**WHAT YOU WILL DO**
Which lines should be repeated? Exactly the one containing "Instruction: Increase quantity with up arrow" and every line after it through the end of the entries below.

**DATA SHOWN**
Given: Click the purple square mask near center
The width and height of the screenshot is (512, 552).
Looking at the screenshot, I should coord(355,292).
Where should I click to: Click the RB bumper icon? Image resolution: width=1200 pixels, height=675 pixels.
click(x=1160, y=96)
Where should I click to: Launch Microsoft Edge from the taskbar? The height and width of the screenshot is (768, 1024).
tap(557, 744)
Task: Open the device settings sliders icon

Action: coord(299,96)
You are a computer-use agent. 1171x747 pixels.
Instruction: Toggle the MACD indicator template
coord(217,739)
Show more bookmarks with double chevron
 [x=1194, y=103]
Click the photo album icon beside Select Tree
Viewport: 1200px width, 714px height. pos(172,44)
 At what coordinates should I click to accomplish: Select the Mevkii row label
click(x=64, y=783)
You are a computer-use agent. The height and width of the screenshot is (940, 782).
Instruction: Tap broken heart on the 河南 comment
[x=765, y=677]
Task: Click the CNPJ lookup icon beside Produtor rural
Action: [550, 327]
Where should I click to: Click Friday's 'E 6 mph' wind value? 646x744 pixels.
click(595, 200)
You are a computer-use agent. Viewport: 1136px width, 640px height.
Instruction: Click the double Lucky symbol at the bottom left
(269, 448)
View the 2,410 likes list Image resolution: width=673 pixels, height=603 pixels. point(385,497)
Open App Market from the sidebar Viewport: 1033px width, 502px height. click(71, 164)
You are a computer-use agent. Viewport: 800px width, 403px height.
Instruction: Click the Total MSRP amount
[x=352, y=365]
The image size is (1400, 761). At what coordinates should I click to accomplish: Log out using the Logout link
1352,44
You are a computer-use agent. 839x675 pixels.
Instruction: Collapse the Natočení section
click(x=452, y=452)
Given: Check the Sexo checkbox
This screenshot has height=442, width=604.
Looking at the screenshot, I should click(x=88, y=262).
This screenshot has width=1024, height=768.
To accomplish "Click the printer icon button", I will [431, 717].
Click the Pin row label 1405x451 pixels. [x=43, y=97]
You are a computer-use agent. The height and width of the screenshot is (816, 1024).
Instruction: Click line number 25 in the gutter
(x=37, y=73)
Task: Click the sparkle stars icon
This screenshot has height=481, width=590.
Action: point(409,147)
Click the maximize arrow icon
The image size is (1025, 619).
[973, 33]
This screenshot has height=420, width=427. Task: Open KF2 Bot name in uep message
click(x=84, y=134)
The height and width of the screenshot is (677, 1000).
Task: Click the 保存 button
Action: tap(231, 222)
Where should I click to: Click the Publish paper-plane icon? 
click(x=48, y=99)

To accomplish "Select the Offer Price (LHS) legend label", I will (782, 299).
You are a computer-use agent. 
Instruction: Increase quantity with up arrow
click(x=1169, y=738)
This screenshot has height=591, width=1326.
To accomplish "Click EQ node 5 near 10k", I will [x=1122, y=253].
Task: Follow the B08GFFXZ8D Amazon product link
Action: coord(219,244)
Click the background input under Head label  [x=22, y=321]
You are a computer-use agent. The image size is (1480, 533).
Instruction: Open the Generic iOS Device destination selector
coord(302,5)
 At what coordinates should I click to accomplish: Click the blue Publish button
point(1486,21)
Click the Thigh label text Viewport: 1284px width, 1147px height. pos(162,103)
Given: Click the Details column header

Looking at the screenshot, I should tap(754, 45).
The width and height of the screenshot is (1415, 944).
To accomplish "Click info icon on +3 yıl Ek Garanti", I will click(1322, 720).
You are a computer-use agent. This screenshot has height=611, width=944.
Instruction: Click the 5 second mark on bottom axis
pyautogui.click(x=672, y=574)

**SOLVED PROBLEM**
Instruction: Increase quantity with up arrow
click(x=1169, y=738)
This screenshot has height=591, width=1326.
To accomplish "Click EQ node 5 near 10k", I will [x=1122, y=253].
Task: Follow the B08GFFXZ8D Amazon product link
Action: coord(219,244)
Click the background input under Head label  [x=22, y=321]
You are a computer-use agent. The image size is (1480, 533).
Instruction: Open the Generic iOS Device destination selector
coord(302,5)
 At what coordinates should I click to accomplish: Click the blue Publish button
point(1486,21)
Click the Thigh label text Viewport: 1284px width, 1147px height. pos(162,103)
Given: Click the Details column header

Looking at the screenshot, I should tap(754, 45).
The width and height of the screenshot is (1415, 944).
To accomplish "Click info icon on +3 yıl Ek Garanti", I will click(1322, 720).
You are a computer-use agent. This screenshot has height=611, width=944.
Instruction: Click the 5 second mark on bottom axis
pyautogui.click(x=672, y=574)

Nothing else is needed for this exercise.